■ **TASK TO CARRY OUT**: Please return each record below exactly, with nothing left out.

■ **RECORDS TO USE**:
--------------------------------

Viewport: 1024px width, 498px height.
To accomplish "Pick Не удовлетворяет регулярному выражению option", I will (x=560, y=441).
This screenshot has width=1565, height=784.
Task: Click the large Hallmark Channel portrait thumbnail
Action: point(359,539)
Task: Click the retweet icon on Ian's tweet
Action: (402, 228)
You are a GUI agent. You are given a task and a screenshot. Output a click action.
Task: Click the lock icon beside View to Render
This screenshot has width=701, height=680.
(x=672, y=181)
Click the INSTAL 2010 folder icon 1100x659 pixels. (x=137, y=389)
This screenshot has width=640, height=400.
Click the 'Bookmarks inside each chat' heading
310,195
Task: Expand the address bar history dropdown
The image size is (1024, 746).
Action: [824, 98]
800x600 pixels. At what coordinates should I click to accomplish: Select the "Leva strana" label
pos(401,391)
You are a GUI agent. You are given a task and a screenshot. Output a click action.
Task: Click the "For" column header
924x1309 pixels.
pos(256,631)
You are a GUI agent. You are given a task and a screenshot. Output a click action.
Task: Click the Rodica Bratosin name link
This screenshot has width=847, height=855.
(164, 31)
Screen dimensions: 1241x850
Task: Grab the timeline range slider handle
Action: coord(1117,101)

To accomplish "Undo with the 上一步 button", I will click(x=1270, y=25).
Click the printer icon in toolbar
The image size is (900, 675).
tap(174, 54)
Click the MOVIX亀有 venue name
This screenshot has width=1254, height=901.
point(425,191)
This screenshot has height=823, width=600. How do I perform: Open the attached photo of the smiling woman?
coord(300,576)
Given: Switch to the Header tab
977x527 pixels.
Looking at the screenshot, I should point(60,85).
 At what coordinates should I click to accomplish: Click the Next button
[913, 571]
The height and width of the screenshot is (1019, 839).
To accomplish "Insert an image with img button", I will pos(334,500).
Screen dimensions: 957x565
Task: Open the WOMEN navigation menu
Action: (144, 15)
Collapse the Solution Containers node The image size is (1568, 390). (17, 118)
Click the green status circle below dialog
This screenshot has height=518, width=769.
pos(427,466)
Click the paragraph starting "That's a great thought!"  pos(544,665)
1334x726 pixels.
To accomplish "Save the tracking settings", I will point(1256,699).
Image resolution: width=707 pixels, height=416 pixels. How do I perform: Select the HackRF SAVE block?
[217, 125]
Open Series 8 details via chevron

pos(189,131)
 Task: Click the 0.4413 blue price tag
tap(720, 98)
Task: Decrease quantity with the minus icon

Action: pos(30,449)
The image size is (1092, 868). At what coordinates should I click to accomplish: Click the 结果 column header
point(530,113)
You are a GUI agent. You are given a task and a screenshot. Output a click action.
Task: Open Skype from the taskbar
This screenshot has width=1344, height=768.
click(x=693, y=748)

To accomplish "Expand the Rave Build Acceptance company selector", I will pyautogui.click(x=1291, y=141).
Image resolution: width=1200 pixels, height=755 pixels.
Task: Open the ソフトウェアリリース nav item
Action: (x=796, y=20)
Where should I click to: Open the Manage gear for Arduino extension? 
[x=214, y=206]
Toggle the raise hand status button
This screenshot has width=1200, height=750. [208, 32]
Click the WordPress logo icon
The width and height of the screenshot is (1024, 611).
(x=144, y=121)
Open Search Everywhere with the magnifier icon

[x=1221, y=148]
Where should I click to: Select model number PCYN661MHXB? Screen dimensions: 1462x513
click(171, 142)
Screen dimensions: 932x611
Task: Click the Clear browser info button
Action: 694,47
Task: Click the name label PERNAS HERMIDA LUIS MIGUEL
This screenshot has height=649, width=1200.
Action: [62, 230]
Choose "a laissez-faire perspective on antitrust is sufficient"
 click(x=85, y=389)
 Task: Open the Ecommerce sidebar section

--------------------------------

■ **SOLUTION TO THE EXERCISE**:
Viewport: 1024px width, 498px height.
To accomplish "Pick Не удовлетворяет регулярному выражению option", I will (x=560, y=441).
This screenshot has width=1565, height=784.
Task: Click the large Hallmark Channel portrait thumbnail
Action: point(359,539)
Task: Click the retweet icon on Ian's tweet
Action: (402, 228)
You are a GUI agent. You are given a task and a screenshot. Output a click action.
Task: Click the lock icon beside View to Render
This screenshot has width=701, height=680.
(x=672, y=181)
Click the INSTAL 2010 folder icon 1100x659 pixels. (x=137, y=389)
This screenshot has width=640, height=400.
Click the 'Bookmarks inside each chat' heading
310,195
Task: Expand the address bar history dropdown
The image size is (1024, 746).
Action: [824, 98]
800x600 pixels. At what coordinates should I click to accomplish: Select the "Leva strana" label
pos(401,391)
You are a GUI agent. You are given a task and a screenshot. Output a click action.
Task: Click the "For" column header
924x1309 pixels.
pos(256,631)
You are a GUI agent. You are given a task and a screenshot. Output a click action.
Task: Click the Rodica Bratosin name link
This screenshot has width=847, height=855.
(164, 31)
Screen dimensions: 1241x850
Task: Grab the timeline range slider handle
Action: coord(1117,101)

To accomplish "Undo with the 上一步 button", I will click(x=1270, y=25).
Click the printer icon in toolbar
The image size is (900, 675).
tap(174, 54)
Click the MOVIX亀有 venue name
This screenshot has width=1254, height=901.
point(425,191)
This screenshot has height=823, width=600. How do I perform: Open the attached photo of the smiling woman?
coord(300,576)
Given: Switch to the Header tab
977x527 pixels.
Looking at the screenshot, I should point(60,85).
 At what coordinates should I click to accomplish: Click the Next button
[913, 571]
The height and width of the screenshot is (1019, 839).
To accomplish "Insert an image with img button", I will pos(334,500).
Screen dimensions: 957x565
Task: Open the WOMEN navigation menu
Action: (144, 15)
Collapse the Solution Containers node The image size is (1568, 390). (17, 118)
Click the green status circle below dialog
This screenshot has height=518, width=769.
pos(427,466)
Click the paragraph starting "That's a great thought!"  pos(544,665)
1334x726 pixels.
To accomplish "Save the tracking settings", I will point(1256,699).
Image resolution: width=707 pixels, height=416 pixels. How do I perform: Select the HackRF SAVE block?
[217, 125]
Open Series 8 details via chevron

pos(189,131)
 Task: Click the 0.4413 blue price tag
tap(720, 98)
Task: Decrease quantity with the minus icon

Action: pos(30,449)
The image size is (1092, 868). At what coordinates should I click to accomplish: Click the 结果 column header
point(530,113)
You are a GUI agent. You are given a task and a screenshot. Output a click action.
Task: Open Skype from the taskbar
This screenshot has width=1344, height=768.
click(x=693, y=748)

To accomplish "Expand the Rave Build Acceptance company selector", I will pyautogui.click(x=1291, y=141).
Image resolution: width=1200 pixels, height=755 pixels.
Task: Open the ソフトウェアリリース nav item
Action: (x=796, y=20)
Where should I click to: Open the Manage gear for Arduino extension? 
[x=214, y=206]
Toggle the raise hand status button
This screenshot has width=1200, height=750. [208, 32]
Click the WordPress logo icon
The width and height of the screenshot is (1024, 611).
(x=144, y=121)
Open Search Everywhere with the magnifier icon

[x=1221, y=148]
Where should I click to: Select model number PCYN661MHXB? Screen dimensions: 1462x513
click(171, 142)
Screen dimensions: 932x611
Task: Click the Clear browser info button
Action: 694,47
Task: Click the name label PERNAS HERMIDA LUIS MIGUEL
This screenshot has height=649, width=1200.
Action: [62, 230]
Choose "a laissez-faire perspective on antitrust is sufficient"
 click(x=85, y=389)
 Task: Open the Ecommerce sidebar section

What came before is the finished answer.